When a military strikes a target, any civilians or unintended infrastructure that gets destroyed is referred to as collateral damage.

In your case, the divorce is the military strike and the weekly dinner is the unintended casualty.

Anonymous 0 Comments

Collateral damage in this context means things that were unintentionally negatively affected by an unrelated incident. He likely means that group dinners won’t be a thing anymore as it’ll be very awkward or uncomfortable for many now since a couple is no longer together, as a couple in a friend group that later breaks up tends to also split up the friend group as people pick sides. They didn’t intend to cancel group dinners because of it, it was just a negative side effect caused by the divorce.

Anonymous 0 Comments

Another comment explains it perfectly but here’s my take.

Imagine you’re playing with a toy car and accidentally knock over a glass of juice. You didn’t mean to spill the juice; you were just playing with your car. The spilled juice is like collateral damage—it’s something that got messed up by accident when you were trying to do something else.

The divorced couple don’t mean to ruin the dinners, they just wanted freedom.

Anonymous 0 Comments

Collateral damage is damage that happens accidentally, or generally alongside some bigger damage.

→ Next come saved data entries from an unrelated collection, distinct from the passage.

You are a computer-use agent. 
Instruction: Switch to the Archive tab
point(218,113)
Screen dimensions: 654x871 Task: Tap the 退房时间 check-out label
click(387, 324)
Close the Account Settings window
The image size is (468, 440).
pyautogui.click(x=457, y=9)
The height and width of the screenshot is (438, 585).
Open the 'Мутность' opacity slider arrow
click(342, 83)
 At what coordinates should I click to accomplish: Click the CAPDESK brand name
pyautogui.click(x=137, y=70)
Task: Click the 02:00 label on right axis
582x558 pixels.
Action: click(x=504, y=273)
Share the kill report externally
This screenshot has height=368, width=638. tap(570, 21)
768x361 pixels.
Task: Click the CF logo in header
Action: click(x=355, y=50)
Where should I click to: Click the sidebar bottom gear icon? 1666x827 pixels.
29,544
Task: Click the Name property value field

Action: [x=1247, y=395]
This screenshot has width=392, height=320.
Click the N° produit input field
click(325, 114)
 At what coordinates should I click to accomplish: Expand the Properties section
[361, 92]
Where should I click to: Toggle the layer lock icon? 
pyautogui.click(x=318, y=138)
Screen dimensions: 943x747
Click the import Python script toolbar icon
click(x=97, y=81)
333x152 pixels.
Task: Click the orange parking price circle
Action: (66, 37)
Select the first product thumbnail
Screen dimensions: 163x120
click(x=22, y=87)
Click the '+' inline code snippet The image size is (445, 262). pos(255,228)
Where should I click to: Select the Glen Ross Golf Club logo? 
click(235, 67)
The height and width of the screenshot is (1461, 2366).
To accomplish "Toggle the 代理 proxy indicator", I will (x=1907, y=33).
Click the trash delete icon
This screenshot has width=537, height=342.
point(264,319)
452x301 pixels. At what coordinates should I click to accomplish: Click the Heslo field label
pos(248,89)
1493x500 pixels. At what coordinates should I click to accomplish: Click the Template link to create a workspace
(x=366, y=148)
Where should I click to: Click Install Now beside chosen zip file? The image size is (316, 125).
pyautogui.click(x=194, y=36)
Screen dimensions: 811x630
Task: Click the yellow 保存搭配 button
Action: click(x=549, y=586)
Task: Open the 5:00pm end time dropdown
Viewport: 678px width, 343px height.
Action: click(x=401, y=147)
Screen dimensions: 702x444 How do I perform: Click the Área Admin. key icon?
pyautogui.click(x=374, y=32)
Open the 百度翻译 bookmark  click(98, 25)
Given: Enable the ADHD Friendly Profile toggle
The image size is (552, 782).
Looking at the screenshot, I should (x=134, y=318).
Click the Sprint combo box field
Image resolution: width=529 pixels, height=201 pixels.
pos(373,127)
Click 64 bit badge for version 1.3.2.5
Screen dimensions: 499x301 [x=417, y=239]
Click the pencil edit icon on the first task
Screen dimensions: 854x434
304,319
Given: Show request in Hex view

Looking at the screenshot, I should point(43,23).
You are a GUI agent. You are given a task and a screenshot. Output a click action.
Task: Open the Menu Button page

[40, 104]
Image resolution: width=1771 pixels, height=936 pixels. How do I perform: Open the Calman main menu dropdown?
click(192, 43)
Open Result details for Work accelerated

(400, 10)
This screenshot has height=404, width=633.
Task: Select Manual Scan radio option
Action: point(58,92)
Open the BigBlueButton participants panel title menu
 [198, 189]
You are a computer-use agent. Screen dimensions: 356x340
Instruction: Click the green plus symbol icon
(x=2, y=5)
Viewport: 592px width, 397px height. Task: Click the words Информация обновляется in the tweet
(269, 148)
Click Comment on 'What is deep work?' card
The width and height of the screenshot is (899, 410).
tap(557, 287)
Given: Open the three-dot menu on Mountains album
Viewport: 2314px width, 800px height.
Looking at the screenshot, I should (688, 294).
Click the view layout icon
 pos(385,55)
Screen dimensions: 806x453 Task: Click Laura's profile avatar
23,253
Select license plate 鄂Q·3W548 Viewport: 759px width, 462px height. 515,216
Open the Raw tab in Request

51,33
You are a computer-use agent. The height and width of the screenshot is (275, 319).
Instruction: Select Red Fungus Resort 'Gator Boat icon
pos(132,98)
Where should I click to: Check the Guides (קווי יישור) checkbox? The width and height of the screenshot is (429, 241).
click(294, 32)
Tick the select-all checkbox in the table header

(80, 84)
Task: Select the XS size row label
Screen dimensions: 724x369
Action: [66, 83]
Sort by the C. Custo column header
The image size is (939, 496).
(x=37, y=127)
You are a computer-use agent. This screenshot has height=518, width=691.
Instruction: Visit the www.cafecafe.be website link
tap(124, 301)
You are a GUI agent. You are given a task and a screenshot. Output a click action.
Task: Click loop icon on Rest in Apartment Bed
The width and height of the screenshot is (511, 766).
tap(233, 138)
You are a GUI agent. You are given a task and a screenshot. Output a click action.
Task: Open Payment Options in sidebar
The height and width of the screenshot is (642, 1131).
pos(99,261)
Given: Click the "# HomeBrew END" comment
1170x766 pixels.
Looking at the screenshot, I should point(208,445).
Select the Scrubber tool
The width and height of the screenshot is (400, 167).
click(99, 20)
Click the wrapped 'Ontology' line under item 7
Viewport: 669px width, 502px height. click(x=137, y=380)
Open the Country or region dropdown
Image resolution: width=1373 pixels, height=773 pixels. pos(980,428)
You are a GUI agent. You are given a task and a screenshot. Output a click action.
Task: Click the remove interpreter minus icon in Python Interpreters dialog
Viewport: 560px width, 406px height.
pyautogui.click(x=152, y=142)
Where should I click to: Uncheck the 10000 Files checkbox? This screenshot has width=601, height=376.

It’s frequently used in terms of military strikes – an attack on a platoon of soldiers might cause collateral damage to a building that they holed up in. The building wasn’t the target, but it got wrecked nonetheless.

In your case, your friends got divorced and their relationship blew up. Then because of that, your social life was damaged. Weekly dinners surely weren’t part of the divorce proceedings, but they were damaged in their “fight” regardless.

Anonymous 0 Comments

“Collateral” is used a few different ways but its fundamental meaning is “together with”.

When used with “damage” it means unintended damage caused by an action intended to cause damage to something else.

Anonymous 0 Comments

Unintended losses that result from an action.

From the military. I drop a bomb on a house to kill a guy. Other people die as a result. Those other people, who weren’t my target, are “collateral damage”.

In your case, the bomb was the divorce. The target was their relationship. The collateral damage is the other things that get ruined other than the relationship.

Anonymous 0 Comments

Collateral damage is damage beyond the intended target. The divorce was the primary damage, but presumably the fracturing of friends who sided with one or the other person in the divorcing couple was collateral damage that resulted from the divorce damage.

Anonymous 0 Comments

Collateral damage is a term used so that we can kill innocent people and not feel bad about it.

Collateral damage is the death of other people, not our own. Our own are called innocent victims.

Death of a wedding party when we target a “terrorist”… Collateral damage.

Splintering of a social group after a divorce… Collateral damage.

Anonymous 0 Comments

collateral is the result of indirect conflict from an original conflict. An unrelated thing causing damage to something due to proximity or something similar.

Anonymous 0 Comments

Collateral damage, in the literal sense, is inadvertent casualties or damage to civilians due to military operations. The phrase has come to be used as an analogy for any unintended negative consequences, in a more general way.